According to the FDA, treatment with Tasigna may lead to swelling in the patient’s arteries, which can ultimately lead to restricted blood flow affecting the heart, arms, brain, legs, or any other portion of the body. Ultimately, this could lead to amputation of the limbs or death, in addition to the cardiovascular problems reported by many different patients.

A number of different serious side effects beyond Tasigna atherosclerosis could be associated with the medication, including amputation, heart attack, embolic occlusion, coronary artery disease, peripheral arterial disease, circulatory issues, infection or even death.

Unfortunately, as many patients began to receive the medication, they came forward with concerns about Tasigna atherosclerosis. Atherosclerosis can lead to hardened and thickened artery walls, which puts blood flow at risk due to the buildup of plaque inside the artery walls.

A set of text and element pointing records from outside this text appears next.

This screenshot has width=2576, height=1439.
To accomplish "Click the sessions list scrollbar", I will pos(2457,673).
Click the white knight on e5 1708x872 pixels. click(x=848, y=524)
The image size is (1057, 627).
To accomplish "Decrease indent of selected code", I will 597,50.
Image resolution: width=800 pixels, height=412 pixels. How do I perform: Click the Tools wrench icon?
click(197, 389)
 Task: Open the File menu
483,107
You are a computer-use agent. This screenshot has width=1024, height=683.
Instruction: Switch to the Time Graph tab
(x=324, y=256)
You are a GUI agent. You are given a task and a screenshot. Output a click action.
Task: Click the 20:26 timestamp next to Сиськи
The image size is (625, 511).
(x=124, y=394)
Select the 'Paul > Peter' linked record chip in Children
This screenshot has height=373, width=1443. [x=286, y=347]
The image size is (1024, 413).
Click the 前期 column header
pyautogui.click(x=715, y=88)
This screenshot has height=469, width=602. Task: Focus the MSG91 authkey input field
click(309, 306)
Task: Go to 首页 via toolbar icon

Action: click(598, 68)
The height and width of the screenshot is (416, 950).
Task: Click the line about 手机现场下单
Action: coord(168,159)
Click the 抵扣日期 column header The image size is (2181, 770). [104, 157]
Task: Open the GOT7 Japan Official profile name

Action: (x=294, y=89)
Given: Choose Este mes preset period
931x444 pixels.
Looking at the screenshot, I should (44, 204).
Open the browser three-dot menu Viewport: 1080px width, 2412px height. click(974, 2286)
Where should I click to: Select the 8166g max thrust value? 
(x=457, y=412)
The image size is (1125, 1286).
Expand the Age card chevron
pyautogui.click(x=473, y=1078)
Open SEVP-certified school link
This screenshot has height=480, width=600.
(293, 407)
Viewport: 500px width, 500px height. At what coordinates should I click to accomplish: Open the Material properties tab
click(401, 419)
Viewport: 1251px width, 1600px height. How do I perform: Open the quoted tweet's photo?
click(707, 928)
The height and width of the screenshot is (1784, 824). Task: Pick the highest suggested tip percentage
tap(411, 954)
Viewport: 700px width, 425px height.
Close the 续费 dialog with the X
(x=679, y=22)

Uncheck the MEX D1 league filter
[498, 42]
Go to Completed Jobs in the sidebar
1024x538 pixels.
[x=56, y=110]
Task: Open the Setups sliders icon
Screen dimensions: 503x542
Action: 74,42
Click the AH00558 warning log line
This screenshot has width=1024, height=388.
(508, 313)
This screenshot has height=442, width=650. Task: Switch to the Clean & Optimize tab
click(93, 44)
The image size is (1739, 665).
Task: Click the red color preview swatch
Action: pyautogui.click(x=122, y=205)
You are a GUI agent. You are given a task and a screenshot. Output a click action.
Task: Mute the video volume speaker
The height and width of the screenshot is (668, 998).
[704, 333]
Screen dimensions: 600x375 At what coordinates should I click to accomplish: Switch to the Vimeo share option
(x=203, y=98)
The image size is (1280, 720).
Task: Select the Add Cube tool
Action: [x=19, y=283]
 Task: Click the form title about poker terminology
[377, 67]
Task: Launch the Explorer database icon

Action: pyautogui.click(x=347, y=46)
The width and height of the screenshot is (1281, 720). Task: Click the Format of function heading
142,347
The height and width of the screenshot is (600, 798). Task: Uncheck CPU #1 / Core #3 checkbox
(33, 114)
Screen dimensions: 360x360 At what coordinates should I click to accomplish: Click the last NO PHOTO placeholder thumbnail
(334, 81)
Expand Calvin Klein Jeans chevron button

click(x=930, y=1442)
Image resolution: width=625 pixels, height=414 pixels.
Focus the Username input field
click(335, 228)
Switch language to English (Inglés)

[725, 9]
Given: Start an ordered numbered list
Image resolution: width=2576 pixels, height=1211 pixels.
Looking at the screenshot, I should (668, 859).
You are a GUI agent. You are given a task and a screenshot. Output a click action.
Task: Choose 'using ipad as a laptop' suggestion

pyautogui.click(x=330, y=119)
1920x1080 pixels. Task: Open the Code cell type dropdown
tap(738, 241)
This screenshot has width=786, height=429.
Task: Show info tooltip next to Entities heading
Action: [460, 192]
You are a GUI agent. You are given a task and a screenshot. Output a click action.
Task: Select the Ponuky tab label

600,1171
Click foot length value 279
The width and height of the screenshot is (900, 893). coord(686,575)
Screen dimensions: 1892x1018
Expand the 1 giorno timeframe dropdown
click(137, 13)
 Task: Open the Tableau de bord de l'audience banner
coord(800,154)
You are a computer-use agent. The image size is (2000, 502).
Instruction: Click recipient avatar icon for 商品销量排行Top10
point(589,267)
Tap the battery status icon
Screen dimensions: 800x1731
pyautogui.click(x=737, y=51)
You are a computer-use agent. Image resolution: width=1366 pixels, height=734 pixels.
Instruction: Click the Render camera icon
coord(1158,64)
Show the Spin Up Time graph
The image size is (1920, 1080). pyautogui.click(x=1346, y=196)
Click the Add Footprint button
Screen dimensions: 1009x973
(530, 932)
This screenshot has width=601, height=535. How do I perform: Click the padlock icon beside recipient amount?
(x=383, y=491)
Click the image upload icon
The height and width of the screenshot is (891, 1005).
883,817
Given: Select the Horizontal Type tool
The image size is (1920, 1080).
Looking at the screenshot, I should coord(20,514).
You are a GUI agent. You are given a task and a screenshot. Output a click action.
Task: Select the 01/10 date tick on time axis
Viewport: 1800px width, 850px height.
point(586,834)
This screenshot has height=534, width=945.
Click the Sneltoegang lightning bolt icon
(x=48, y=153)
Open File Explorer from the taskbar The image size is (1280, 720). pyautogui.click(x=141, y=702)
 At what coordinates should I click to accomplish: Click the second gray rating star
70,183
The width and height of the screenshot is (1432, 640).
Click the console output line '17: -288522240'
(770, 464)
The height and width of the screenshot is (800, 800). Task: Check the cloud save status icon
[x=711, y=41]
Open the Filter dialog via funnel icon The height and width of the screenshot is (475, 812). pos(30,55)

When plaque buildup becomes inflamed or brittle, it can trigger a blood clot to form and the blood clot can prove fatal for the patient. Tasigna was approved with a black box warning that was associated with other side effects related to the drug. However, the risk of Tasigna atherosclerosis was not added to the label until several years later.

Medical journals published throughout Canada, Europe, and the United States raised issues regarding Tasigna atherosclerosis. The first connection was found in 2011, in a study reporting that one-quarter of patients experienced vascular problems after receiving a prescription for the drug. Approximately 16 percent of patients in that study suffered from peripheral arterial disease due to taking the drug.

In 2013, nine additional Tasigna atherosclerosis studies were published, including an FDA post-market review that explored the number of adverse event reports filed directly with the agency. Those patients who may have developed Tasigna atherosclerosis and were never properly warned about the dangers of the drug may have grounds to participate in a class action lawsuit.